步骤104：判断所述查询页框属性表得到的虚拟机标签是否为共享页框标识；

步骤105：判断所述查询页框属性表得到的虚拟机标签和CPU运行时虚拟机标签是否相等；

在步骤104和步骤105中任意步骤判断为是，则允许访问，否则拒绝访问。

2.根据权利要求1所述的方法，其特征在于，所述页框属性表中包含多个条目，每个条目记录一个内存页框与允许访问该内存页框的虚拟机或虚拟机管理器的对应关系。
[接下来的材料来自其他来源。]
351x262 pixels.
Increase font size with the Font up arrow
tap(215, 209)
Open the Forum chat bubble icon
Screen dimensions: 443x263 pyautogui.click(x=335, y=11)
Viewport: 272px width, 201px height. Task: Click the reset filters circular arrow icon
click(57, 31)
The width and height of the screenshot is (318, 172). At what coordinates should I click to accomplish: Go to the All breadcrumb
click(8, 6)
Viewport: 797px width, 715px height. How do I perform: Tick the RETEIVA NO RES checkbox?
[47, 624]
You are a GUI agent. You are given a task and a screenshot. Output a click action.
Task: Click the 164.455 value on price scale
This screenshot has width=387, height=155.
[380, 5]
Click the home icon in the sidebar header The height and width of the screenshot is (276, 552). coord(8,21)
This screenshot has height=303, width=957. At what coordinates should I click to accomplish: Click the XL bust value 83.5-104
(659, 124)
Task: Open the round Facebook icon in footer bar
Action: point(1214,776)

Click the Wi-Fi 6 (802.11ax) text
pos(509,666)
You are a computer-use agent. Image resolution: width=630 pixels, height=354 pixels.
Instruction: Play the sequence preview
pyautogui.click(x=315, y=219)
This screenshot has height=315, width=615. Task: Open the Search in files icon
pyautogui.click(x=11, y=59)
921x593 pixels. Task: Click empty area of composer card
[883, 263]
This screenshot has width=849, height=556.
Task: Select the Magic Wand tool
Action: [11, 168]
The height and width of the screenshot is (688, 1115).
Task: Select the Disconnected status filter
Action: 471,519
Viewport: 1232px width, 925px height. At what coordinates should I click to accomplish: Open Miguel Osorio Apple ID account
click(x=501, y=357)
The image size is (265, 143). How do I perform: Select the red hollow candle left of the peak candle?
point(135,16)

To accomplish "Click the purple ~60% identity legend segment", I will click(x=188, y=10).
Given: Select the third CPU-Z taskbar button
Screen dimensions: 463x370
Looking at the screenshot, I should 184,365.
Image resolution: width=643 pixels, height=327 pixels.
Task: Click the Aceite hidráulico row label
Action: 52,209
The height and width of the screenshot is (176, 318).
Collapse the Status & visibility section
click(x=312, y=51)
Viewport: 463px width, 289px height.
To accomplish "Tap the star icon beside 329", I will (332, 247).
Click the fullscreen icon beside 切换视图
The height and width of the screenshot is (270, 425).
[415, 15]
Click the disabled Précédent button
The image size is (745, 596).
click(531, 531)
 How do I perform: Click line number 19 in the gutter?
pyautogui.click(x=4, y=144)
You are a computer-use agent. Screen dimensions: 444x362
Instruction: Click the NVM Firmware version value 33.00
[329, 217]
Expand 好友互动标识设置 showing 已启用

3.根据权利要求1所述的方法，其特征在于，所述查询页框属性表具体包括，用所述物理地址减去系统主内存起始地址，得到的差除以页框大小，再乘以页框属性表条目大小，最后再用得到的乘积加上页框属性表基址，找到该物理地址对应的页框属性表条目地址，从而取得对应的虚拟机标签(VMID)。

4.根据权利要求1所述的方法，其特征在于，所述页框属性表的存储位置包括：主内存中划分出的一段连续或非连续物理内存，或者独立于主内存外的一块高速存储器。

5.根据权利要求1所述的方法，其特征在于，所述页框地址检查器是一个硬件电路模块。

6.根据权利要求1所述的方法，其特征在于，还包括步骤：初始化页框属性表和更新页框属性表。

7.根据权利要求6所述的方法，其特征在于，所述初始化页框属性表包括，当系统冷启动或重启后，系统根据页框属性表的配置会把页框属性表的物理地址范围空间告诉给安全处理器，当系统启动完成后，仅由安全处理器将页框属性表中的内容初始化为默认值。

8.根据权利要求6所述的方法，其特征在于，所述更新页框属性表包括，虚拟机管理器删除、增加或修改nPT(嵌套页表)、sPT(影子页表)或PT(页表)条目，然后通知安全处理器，所述安全处理器将对页框地址对应的页框属性表条目写入更新后的虚拟机标签(VMID)。